The Voice Of The People Of The Forest of Dean

A letter (and reply) from Keith Morgan to Paul Symonds, Head of Health & Environment, Forest of Dean District Council

Letter to Paul Symonds

Dear Mr. Symonds,

With reference to the Forest of Dean District Council's decision to serve notice on the Forestry commission to clear the settlements of sheep, may I ask you the following questions on behalf of Dean Forest voice.

1. By what authority do you seek to have the sheep removed from the settlements considering that most lie either totally or partially within the statutory Forest of Dean over which rights of pasture exist?

2. Was this decision taken by members of the full council? If not why not?

3. Was the decision taken in discussion with the sheep Liaison committee? If not, why not?

4. Can you give an estimate of the cost to the Ratepayers of any legal proceedings, and have any provisions been made for this?

5. If you have obtained a legal opinion on this issue, may we, under the Freedom of Information Act, request to see it?

6. Can you tell us the number and nature of the complaints that you claim to have received from the public?

Dean Forest voice is concerned at the apparent lack of understanding of the rights of pasture shown by officers of the Council. The experience and opinions of long-standing members, and others, clearly account for nothing. Instead you have proceeded along a path of conflict.

I look forward to your response.

Keith Morgan (Dean Forest voice 29.01.06)

- oOo -

Reply from Paul Symonds

Dear Mr. Morgan,

I refer to your email received on 30th January. The responses to the queries you raised are as follows

1. It is not accepted that there are rights in common for grazing sheep in the statutory forest. Our action is for statutory nuisance as defined in Section 79 of the Environmental Protection Act 1990. Further, the Town Police Clauses Act 1834 and the Highways Act 1980 and other common law provisions apply to sheep roaming through built up areas.

2. Where a statutory nuisance is identified the council is under a duty to act. Enforcement decisions are delegated to officers, therefore, this was not considered by the Council. However, the four political group leaders or deputies were consulted prior to service of Notice. All Members were subsequently informed of our actions.

3. This action was not specifically discussed at the Sheep Liaison Committee, although the committee was informed on more than one occasion that we were seeking legal opinion on the most appropriate remedy to the problem of sheep nuisance. Once our course of action became clear in December 2005, we were advised to act swiftly to ensure the council was not exposed to judicial review for failure to abate the nuisance. A liaison committee was not planned until February 2006, which would have been an unreasonable delay, especially as the notes of the committee had been considered in reaching our conclusion on the need for positive action. Had a meeting been planned before Christmas, I am sure we would have shared our intentions, but this would not have changed our course of action.
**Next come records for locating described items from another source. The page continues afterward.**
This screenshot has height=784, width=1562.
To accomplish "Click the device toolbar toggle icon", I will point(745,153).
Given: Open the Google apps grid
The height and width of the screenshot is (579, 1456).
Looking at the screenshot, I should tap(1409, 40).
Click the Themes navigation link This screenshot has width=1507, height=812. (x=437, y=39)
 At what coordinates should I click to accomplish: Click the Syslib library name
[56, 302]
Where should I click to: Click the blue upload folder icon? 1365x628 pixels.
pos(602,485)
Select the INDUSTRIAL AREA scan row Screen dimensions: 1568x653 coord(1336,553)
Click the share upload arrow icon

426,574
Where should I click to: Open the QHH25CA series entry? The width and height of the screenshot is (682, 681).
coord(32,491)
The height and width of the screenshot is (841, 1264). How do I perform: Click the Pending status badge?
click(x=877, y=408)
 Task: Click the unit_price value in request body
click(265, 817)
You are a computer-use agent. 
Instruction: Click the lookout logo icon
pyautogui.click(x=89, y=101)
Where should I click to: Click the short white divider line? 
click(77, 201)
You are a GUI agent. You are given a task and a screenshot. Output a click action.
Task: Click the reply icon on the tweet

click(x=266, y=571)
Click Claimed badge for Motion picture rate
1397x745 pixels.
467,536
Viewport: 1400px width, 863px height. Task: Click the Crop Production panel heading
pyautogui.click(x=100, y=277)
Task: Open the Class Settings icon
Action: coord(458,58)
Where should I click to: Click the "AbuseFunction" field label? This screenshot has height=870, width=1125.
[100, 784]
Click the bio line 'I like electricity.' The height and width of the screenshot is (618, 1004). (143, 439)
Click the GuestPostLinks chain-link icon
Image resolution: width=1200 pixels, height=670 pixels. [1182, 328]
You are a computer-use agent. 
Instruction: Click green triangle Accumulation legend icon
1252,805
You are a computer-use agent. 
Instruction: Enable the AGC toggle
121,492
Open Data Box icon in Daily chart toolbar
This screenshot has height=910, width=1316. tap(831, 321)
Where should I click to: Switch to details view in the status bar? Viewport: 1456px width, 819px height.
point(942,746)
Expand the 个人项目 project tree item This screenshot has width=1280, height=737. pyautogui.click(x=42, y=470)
4. I cannot give an estimate of final costs which will depend on the action taken by the Forestry Commission. However, these will be significantly less than the costs the Council has already incurred in dealing with sheep complaints and associated issues. An application for these costs will be made as part of our action and any shortfall will be met from the unforeseen items reserve within our budget.

5. We have obtained legal opinion on this issue. I cannot supply a copy as it forms ' part of the current legal proceedings and is, therefore, not a public document because it is exempt from publication by virtue of Sections 30, 31 and 42 of the Freedom of Information Act 2000. The public interest would not be served by the publication of Counsel's opinion and advice.

6. We have received 892 complaints from January 2002 to December 2005. The natures of the complaints are various. Ranging from concerns that sheep may cause an accident to a very distressed person ringing in after hitting and severely injuring a sheep. Other complaints relate to nuisance, fouling, damage to gardens and refuse bags being torn open and contents scattered.

With regard to your ultimate paragraph, you will no doubt be aware that since 1994 the council, with other agencies, has been an active member of the Liaison Group and has provided support to efforts to remove the sheep nuisance from the forest communities. The tradition of sheep grazing has now changed considerably from that enjoyed prior to the 1950s, and all Members wish to see the nuisance caused by free-roaming sheep to be abated, but without precluding the traditional sheep grazing of the forest, which is also the overwhelming opinion of the members of the communities effected.